The reason the Y2K computer bug didn't result in widespread problems was that programmers worked hard, and successfully, to solve the problem in advance.
Despite this, when I was working for U.S. Sprint, it was reported internally that one of the Sprint call centers went down promptly at midnight as the clock ticked over from 1999 to 2000. Admittedly it was only out for a few hours, but to pretend the problem didn't exist is absurd.
Complete and utter bullshit. You've joined the fringe woo-woo crowd on this one Lens. Show me one power plant that went down, one elevator that got stuck, one flight that crashed, one anything of significance.
My company spent $40 million and found absolutely nothing.
The Y2K outcome isn't a matter of opinion, speculation or uncertainty. It's a matter of public record. There were numerous countries that did nothing. There were numerous corporations that did nothing. Nothing happened.
I'll save you the trouble of looking up Wiki on Y2K problems on January 1, 2000. Here they are.
* In Sheffield, United Kingdom, incorrect Down's syndrome test results were sent to 154 pregnant women and two abortions were carried out as a direct result of a Y2K bug. Four Down's syndrome babies were also born to mothers who had been told they were in the low-risk group.
* In Ishikawa, Japan, radiation-monitoring equipment failed at midnight; however, officials stated there was no risk to the public.
* In Onagawa, Japan, an alarm sounded at a nuclear power plant at two minutes after midnight.
* In Japan, at two minutes past midnight, Osaka Media Port, a telecommunications carrier, found errors in the date management part of the company's network. The problem was fixed by 02:43 and no services were disrupted.
* In Japan, NTT Mobile Communications Network (NTT DoCoMo), Japan's largest cellular operator, reported on 1 January 2000, that some models of mobile telephones were deleting new messages received, rather than the older messages, as the memory filled up.
* In Australia, bus-ticket-validation machines in two states failed to operate.
* In the United States, 150 slot machines at race tracks in Delaware stopped working.
* In the United States, the U.S. Naval Observatory, which runs the master clock that keeps the country's official time, gave the date on its website as Jan. 1, 19100.
* In France, the national weather forecasting service, Meteo France, said a Y2K bug made the date on a webpage show a map with Saturday's weather forecast as "01/01/19100". This also occurred on other websites, including att.net, at the time a general-purpose portal site primarily for AT&T Worldnet customers in the United States.
With the exception of the Sheffield, England incident, none of the other events would normally warrant media attention. The types of Y2K issues reported happen all the time for different reasons. That includes the Sheffield incident.

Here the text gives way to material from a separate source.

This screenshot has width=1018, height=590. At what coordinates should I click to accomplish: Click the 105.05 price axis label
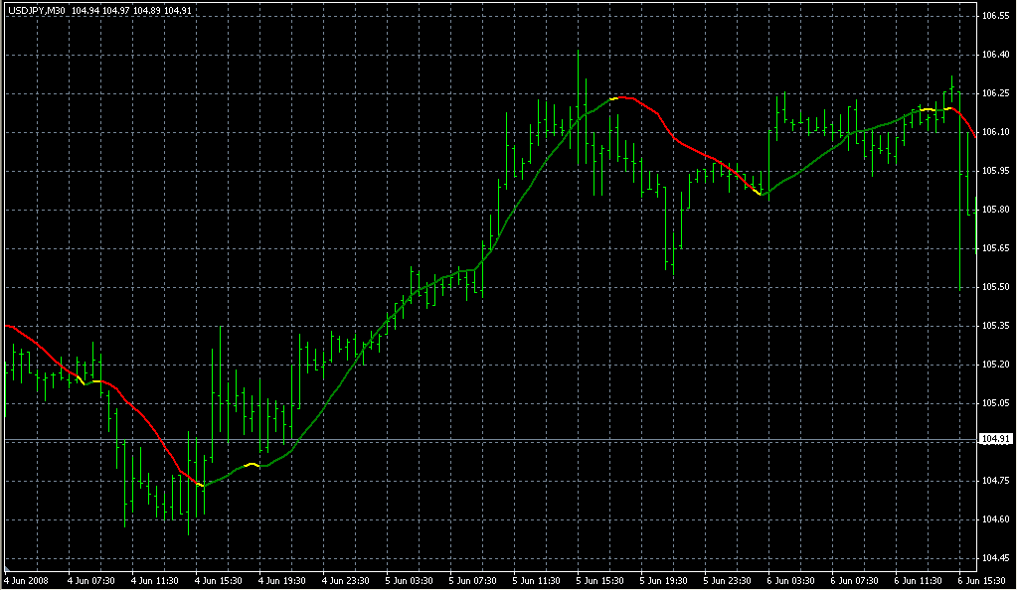click(x=995, y=403)
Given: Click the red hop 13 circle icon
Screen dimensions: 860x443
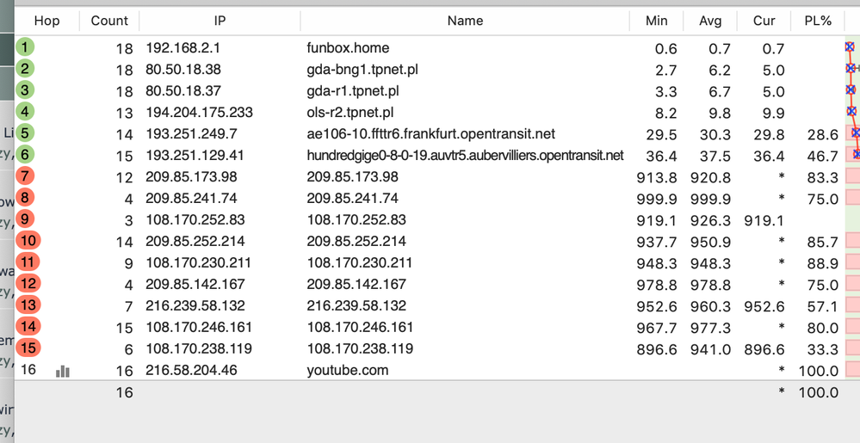Looking at the screenshot, I should point(28,305).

Although there are no firm numbers, estimates of worldwide Y2K expenses are in the $300 - $500 billion range. I'm sure many folks appreciated getting new computers and system upgrades because of Y2K paranoia.

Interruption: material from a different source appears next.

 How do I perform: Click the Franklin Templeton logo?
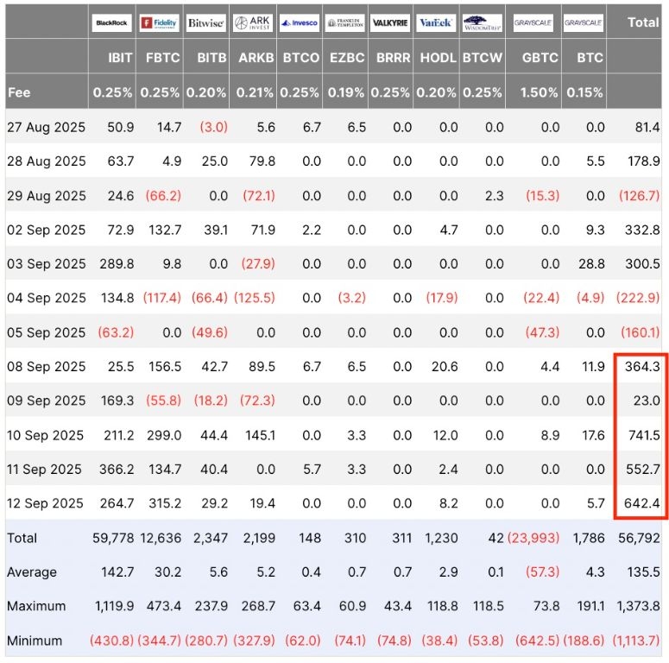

Your comment about programmers working hard, therefore avoiding Y2K issues is the same as superstitious tribes sacrificing someone every day before dawn to ensure that the sun comes up. When the sun rises, it reinforces their beliefs that human sacrifice was necessary.
As with many things the actual answer is somewhere in between these extremes. I was a regional CIO for Lockheed Martin during the run-up to Y2K and was responsible for many millions of lines of legacy applications code that needed to be remediated for Y2K rediness.
Our remediation projects were substantial in scope and there is no doubt that there were some real issues that would have caused real problems with substantial financiatial and operational consequences had nothing been done. And yes, a lot of programmer/analysts worked hard to avoid these issues. The fixes however were very straight forward so it was merely a matter of finding all the issues, making the code changes and testing them for Y2K compliance (the testing was actually one of the more difficult parts). In LM, I do not recall any major Y2K caused outages/losses.
That being said, I think I can speak for most of my peers at the time (with whom I attended endless conferences, etc. that were held on the subject) that the whole Y2K threat was totally overblown by non-computer literate management who a non-computer literate press had in a non-computer literate tizzy over the whole business which was really just another (among many) legacy applications issue to be resolved. The amount of time money and worry afforded to Y2K issues was absolutely ridiculous IMO.